TEXTAUSZUG »
Er ist ihr Vater und er redet nicht. Und wer wäre er eigentlich, wenn er einfach nur ein Mann wäre?

»Wann haben wir aufgehört, miteinander zu sprechen? (…) War ich eines Morgens in die Küche gekommen und hatte mich gewundert, warum du nichts sagst? (…) Wäre es so gewesen, wüsste ich das. Ich würde mich an den genauen Tag, an den Moment erinnern, daran, was es an dem Morgen zum Frühstück gab. Was du tatst, welches Hemd du trugst. Wohin du sahst und wohin ich sah, ob ich meinen Satz wiederholte oder nur dachte, ich hätte etwas falsch gemacht.
Ich hatte nichts falsch gemacht, auch du hattest nichts falsch gemacht. Trotzdem war es vorbei.« (5)

 

Ich muss aufpassen, an unserem Schweigen nicht zu ersticken. (9)

Ipek kommt für ein paar Tage nach Hause, in der Hoffnung, eine Annäherung in Gang bringen zu können. Ihre Mutter ist im Wellnessurlaub und sie versucht jede Gelegenheit zu nutzen, um ihren Vater in ein Gespräch zu manövrieren, dass über »Ja« und »Mhm« hinausgeht. Immerhin hat sie einen Journalistenpreis für ihre Interviewreihe bekommen, da sollte sie doch wohl ihren eigenen Vater knacken können. An der Küchenarbeitsplatte, im Gartenliegestuhl oder an der Hobbywerkbank tänzeln Vater und Tochter scheu umeinander herum und ziehen sich in die Stille in sich zurück.

AUFGABENSTELLUNG »
Übertragen Sie aus dem Textauszug über Ipek und ihren Vater die Passage zwischen „Ich hatte nichts“ und „in sich zurück.“, beide eingeschlossen, wortgetreu.

DATENAUSZUG »
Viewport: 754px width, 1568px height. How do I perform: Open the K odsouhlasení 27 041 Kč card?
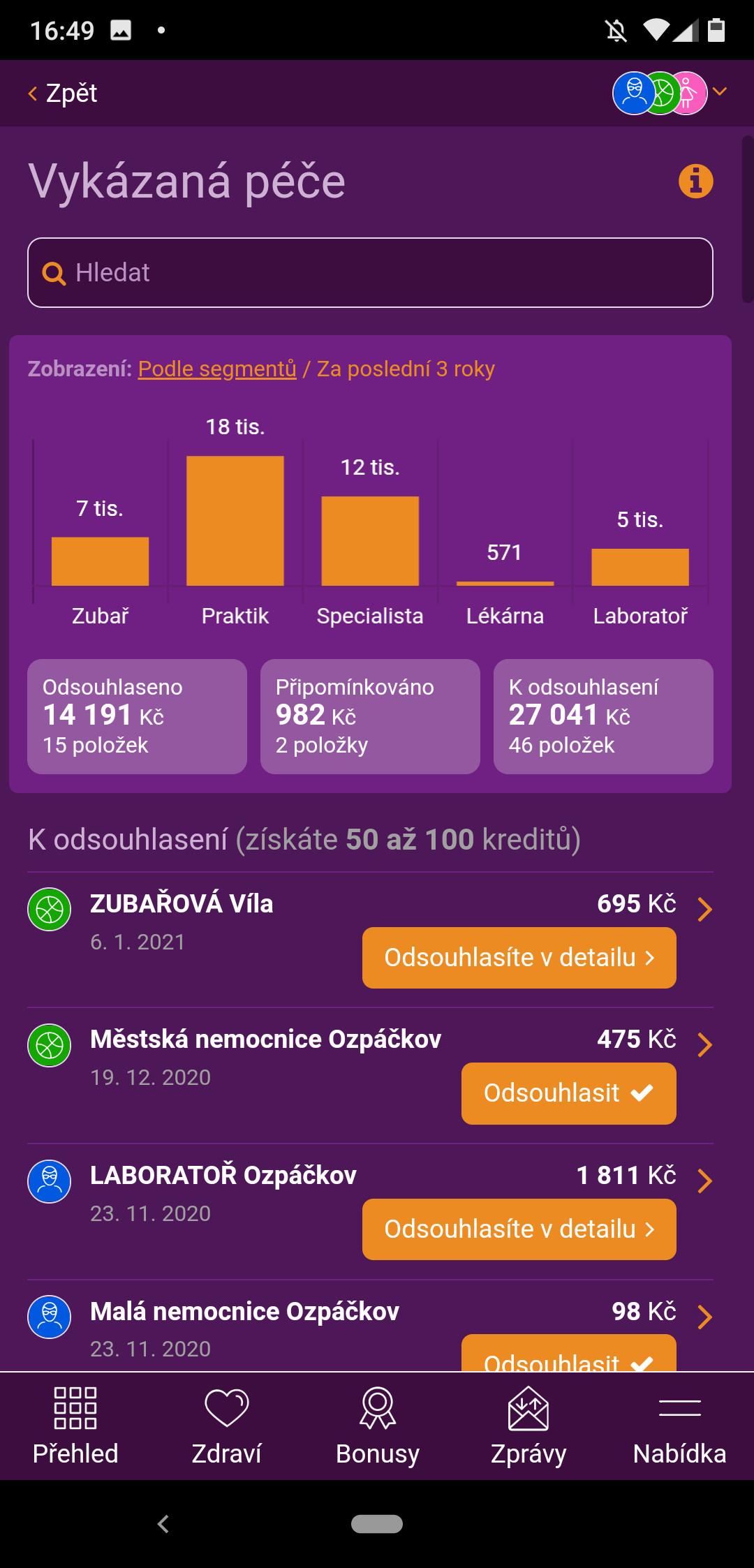pyautogui.click(x=603, y=716)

MUSTERLÖSUNG »
Ich hatte nichts falsch gemacht, auch du hattest nichts falsch gemacht. Trotzdem war es vorbei.« (5)

 

Ich muss aufpassen, an unserem Schweigen nicht zu ersticken. (9)

Ipek kommt für ein paar Tage nach Hause, in der Hoffnung, eine Annäherung in Gang bringen zu können. Ihre Mutter ist im Wellnessurlaub und sie versucht jede Gelegenheit zu nutzen, um ihren Vater in ein Gespräch zu manövrieren, dass über »Ja« und »Mhm« hinausgeht. Immerhin hat sie einen Journalistenpreis für ihre Interviewreihe bekommen, da sollte sie doch wohl ihren eigenen Vater knacken können. An der Küchenarbeitsplatte, im Gartenliegestuhl oder an der Hobbywerkbank tänzeln Vater und Tochter scheu umeinander herum und ziehen sich in die Stille in sich zurück.